▶ [Qué hacer] Copia de nuevo el texto sobre la muerte de Maradona desde "Minutos después del" hasta "todos quisimos ser.", ambos incluidos, y cambia "superhéroe real" por "héroe verdadero".

▶ [Texto seleccionado]
-*-
Una de las reglas inquebrantables del periodismo gráfico es que no se usa la primera persona salvo que se presente un hecho que obligue a redefinir la historia. El 25 de noviembre de 2020 el mundo se puso de rodillas y lloró con la vista al cielo. Hasta la pandemia de coronavirus parecía frenarse y darle espacio a un dolor infinito que hasta el día de hoy nos invade y nos mantiene incrédulos. Había muerto Diego Maradona. Lo que nunca creímos que iba a pasar, nos golpeó a todos de forma inesperada y artera, directo a nuestros corazones.
Minutos después del mediodía surgieron los primeros indicios. Los programas televisivos lo confirmaban. De un lado y del otro de la pantalla rodaban lágrimas. Como cuando éramos chicos y se moría un héroe ficticio que no podía perder ante los malos, en la adultez nos pasó lo mismo, con la diferencia sustancial de que se iba el superhéroe real, el que se enfrentó a todos, el que nos hizo reír, festejar, amar y también doler cuando le cortaron las piernas. Había partido aquél que todos quisimos ser.
-*-
▶ [Material proporcionado]
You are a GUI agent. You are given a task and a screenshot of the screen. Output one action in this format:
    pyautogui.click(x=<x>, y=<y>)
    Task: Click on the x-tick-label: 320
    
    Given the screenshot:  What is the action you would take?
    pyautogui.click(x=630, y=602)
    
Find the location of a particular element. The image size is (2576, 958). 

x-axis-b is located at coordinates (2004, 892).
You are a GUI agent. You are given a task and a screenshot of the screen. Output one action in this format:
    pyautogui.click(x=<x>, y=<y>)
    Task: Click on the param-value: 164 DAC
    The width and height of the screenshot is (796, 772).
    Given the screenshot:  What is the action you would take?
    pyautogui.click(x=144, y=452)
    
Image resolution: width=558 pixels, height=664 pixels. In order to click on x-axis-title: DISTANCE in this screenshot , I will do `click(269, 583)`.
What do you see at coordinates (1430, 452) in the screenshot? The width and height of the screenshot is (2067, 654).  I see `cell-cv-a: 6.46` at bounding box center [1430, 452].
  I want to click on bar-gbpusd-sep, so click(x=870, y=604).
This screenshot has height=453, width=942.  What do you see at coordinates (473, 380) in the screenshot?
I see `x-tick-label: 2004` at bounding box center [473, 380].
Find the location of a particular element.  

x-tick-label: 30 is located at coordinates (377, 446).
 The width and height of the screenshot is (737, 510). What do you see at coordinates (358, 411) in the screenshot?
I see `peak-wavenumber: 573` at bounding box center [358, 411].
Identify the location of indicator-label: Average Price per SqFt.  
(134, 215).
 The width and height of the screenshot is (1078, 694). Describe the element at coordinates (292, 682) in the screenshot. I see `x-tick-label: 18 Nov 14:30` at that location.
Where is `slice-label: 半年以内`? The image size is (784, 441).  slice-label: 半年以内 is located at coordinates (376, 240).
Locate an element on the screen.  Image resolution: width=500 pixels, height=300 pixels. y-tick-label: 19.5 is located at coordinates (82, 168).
-*-
▶ [Respuesta final]
Minutos después del mediodía surgieron los primeros indicios. Los programas televisivos lo confirmaban. De un lado y del otro de la pantalla rodaban lágrimas. Como cuando éramos chicos y se moría un héroe ficticio que no podía perder ante los malos, en la adultez nos pasó lo mismo, con la diferencia sustancial de que se iba el héroe verdadero, el que se enfrentó a todos, el que nos hizo reír, festejar, amar y también doler cuando le cortaron las piernas. Había partido aquél que todos quisimos ser.